-------- Data --------

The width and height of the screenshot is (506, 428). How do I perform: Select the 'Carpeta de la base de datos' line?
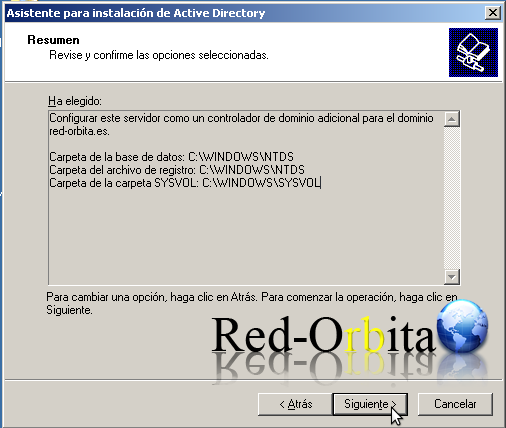pos(171,157)
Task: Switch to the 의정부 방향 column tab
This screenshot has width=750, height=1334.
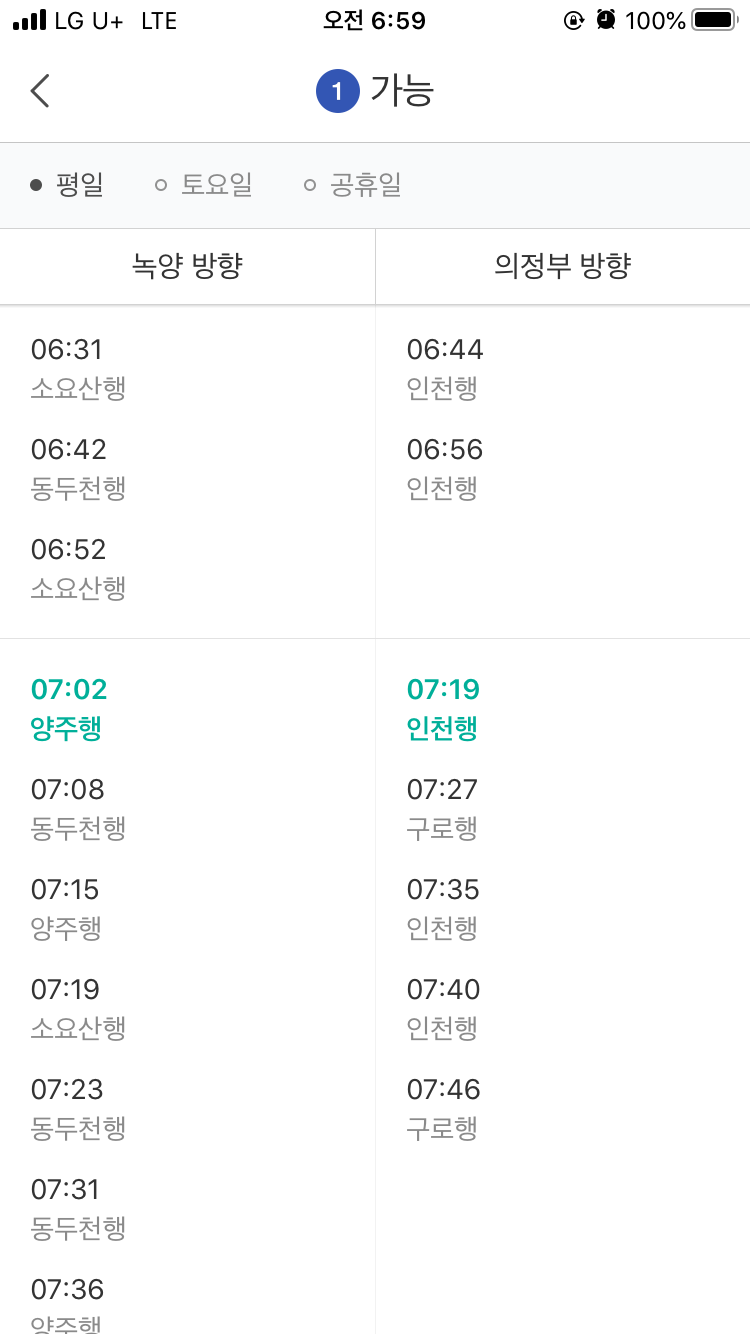Action: tap(563, 266)
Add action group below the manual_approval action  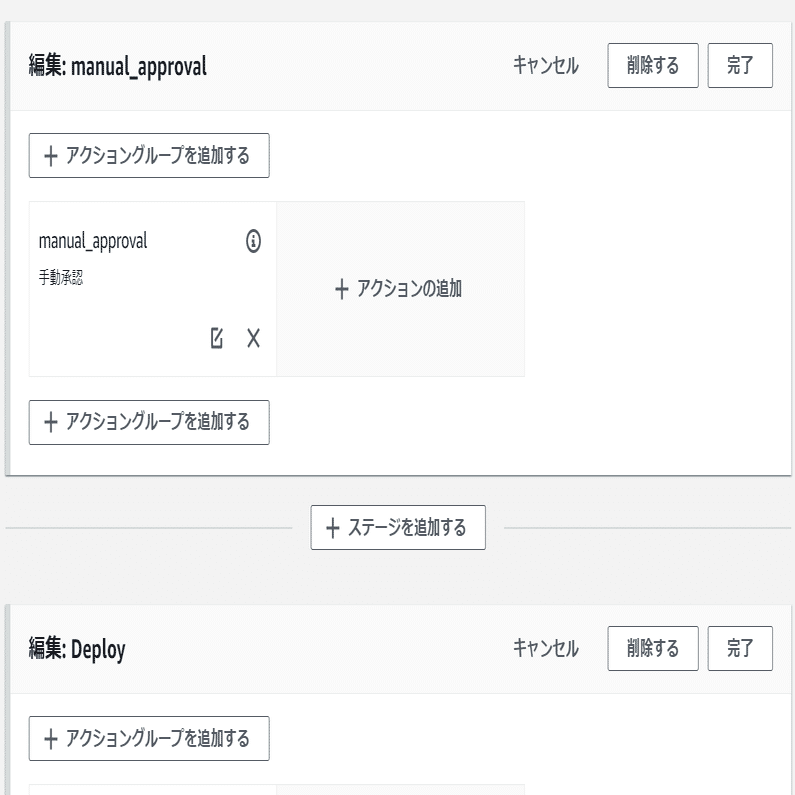pos(149,422)
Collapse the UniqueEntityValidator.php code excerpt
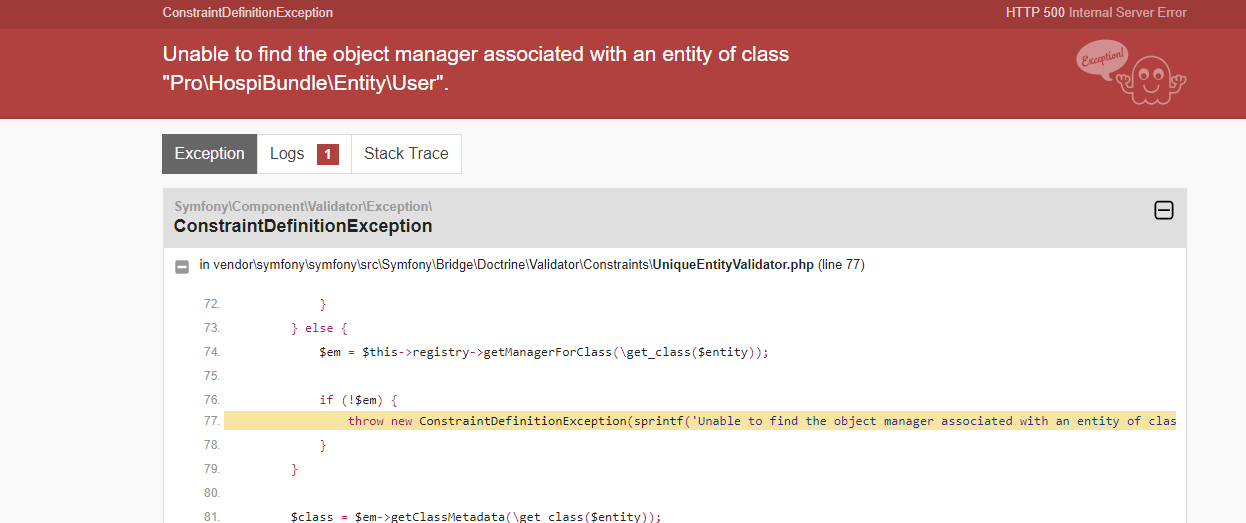This screenshot has width=1246, height=523. coord(182,266)
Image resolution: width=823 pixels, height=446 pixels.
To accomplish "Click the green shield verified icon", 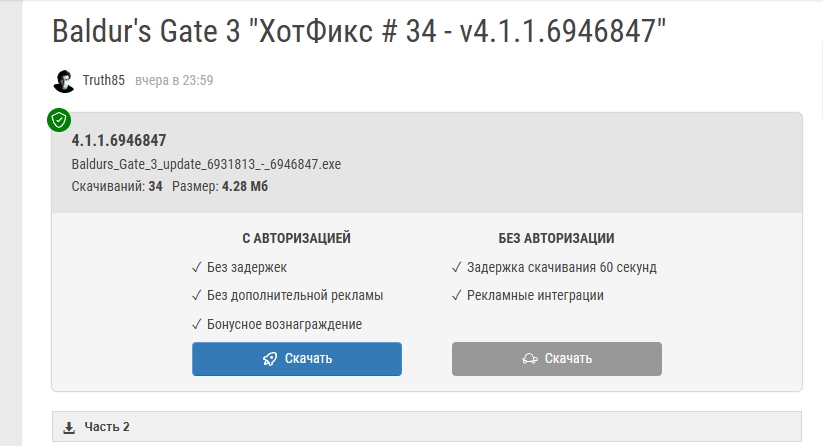I will (x=59, y=120).
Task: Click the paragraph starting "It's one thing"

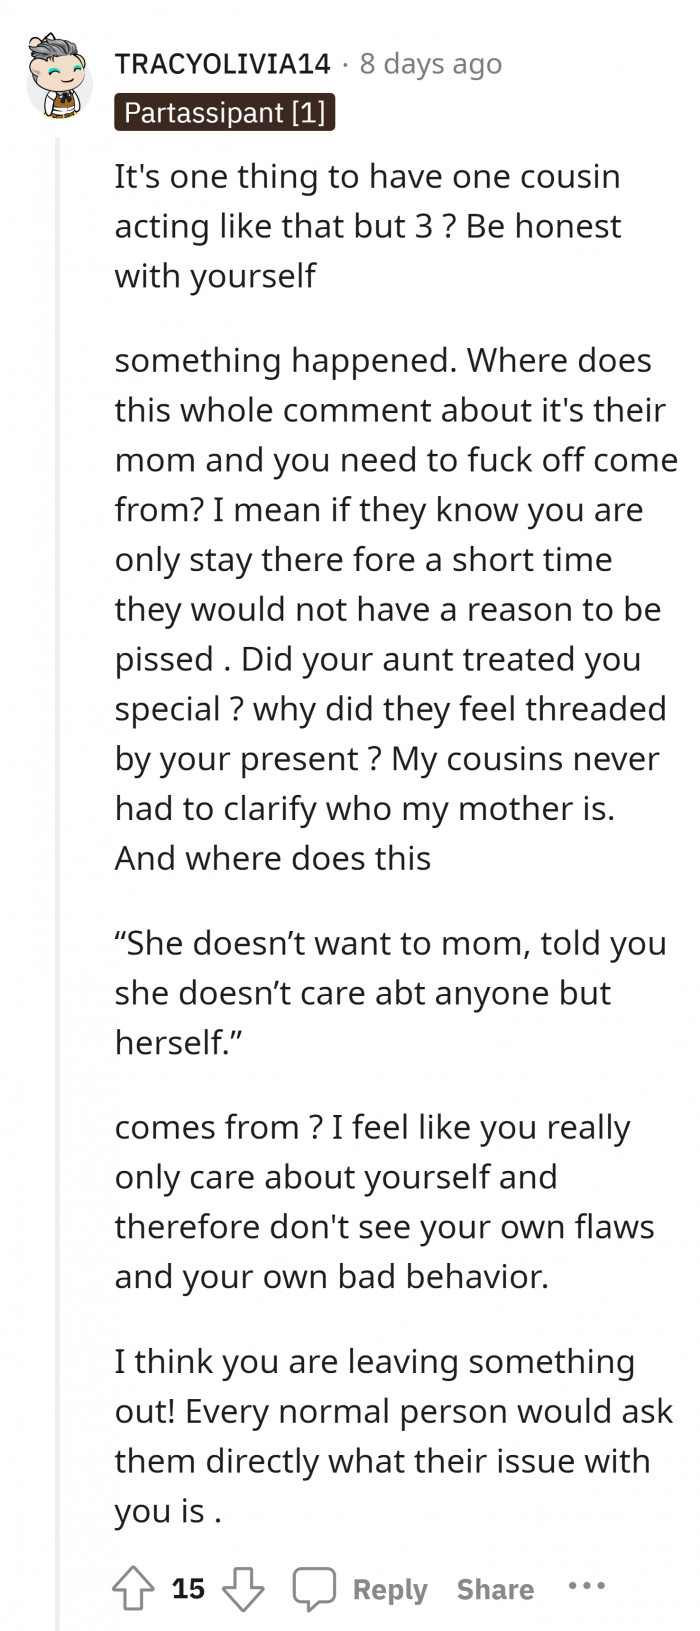Action: point(368,226)
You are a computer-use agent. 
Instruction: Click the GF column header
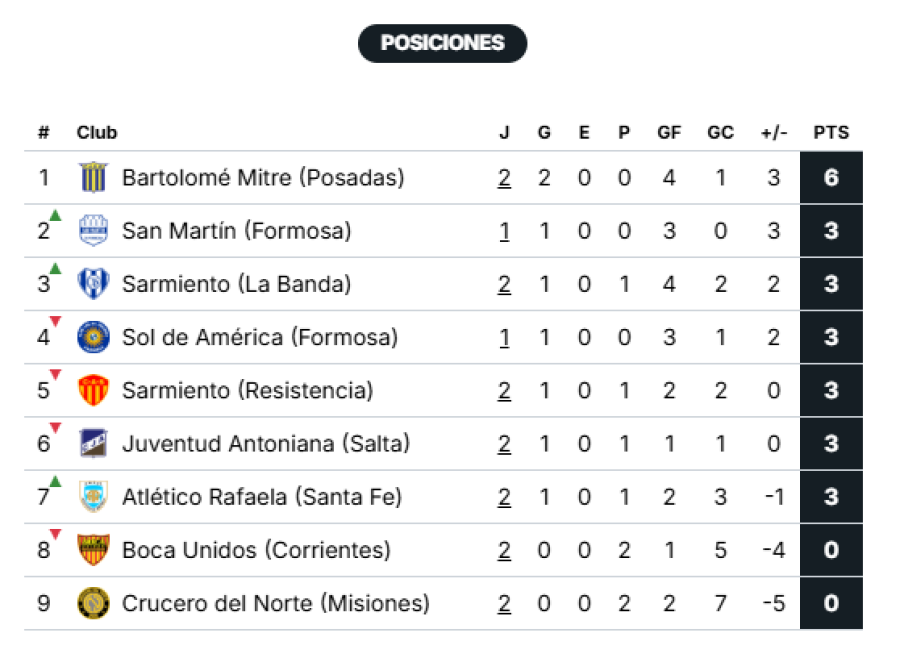[x=669, y=132]
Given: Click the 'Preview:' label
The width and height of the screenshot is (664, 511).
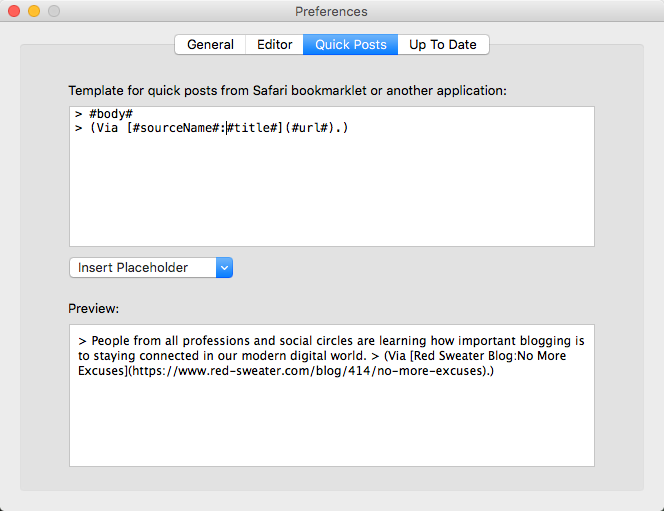Looking at the screenshot, I should click(x=94, y=308).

--------

— Work required —
Please duplicate the material from its first line through the line containing "Action: tap(563, 266)", with both ends included, and leave the pictures out of your copy.

— Exercise output —
The width and height of the screenshot is (506, 428). How do I perform: Select the 'Carpeta de la base de datos' line?
pos(171,157)
Task: Switch to the 의정부 방향 column tab
This screenshot has width=750, height=1334.
Action: tap(563, 266)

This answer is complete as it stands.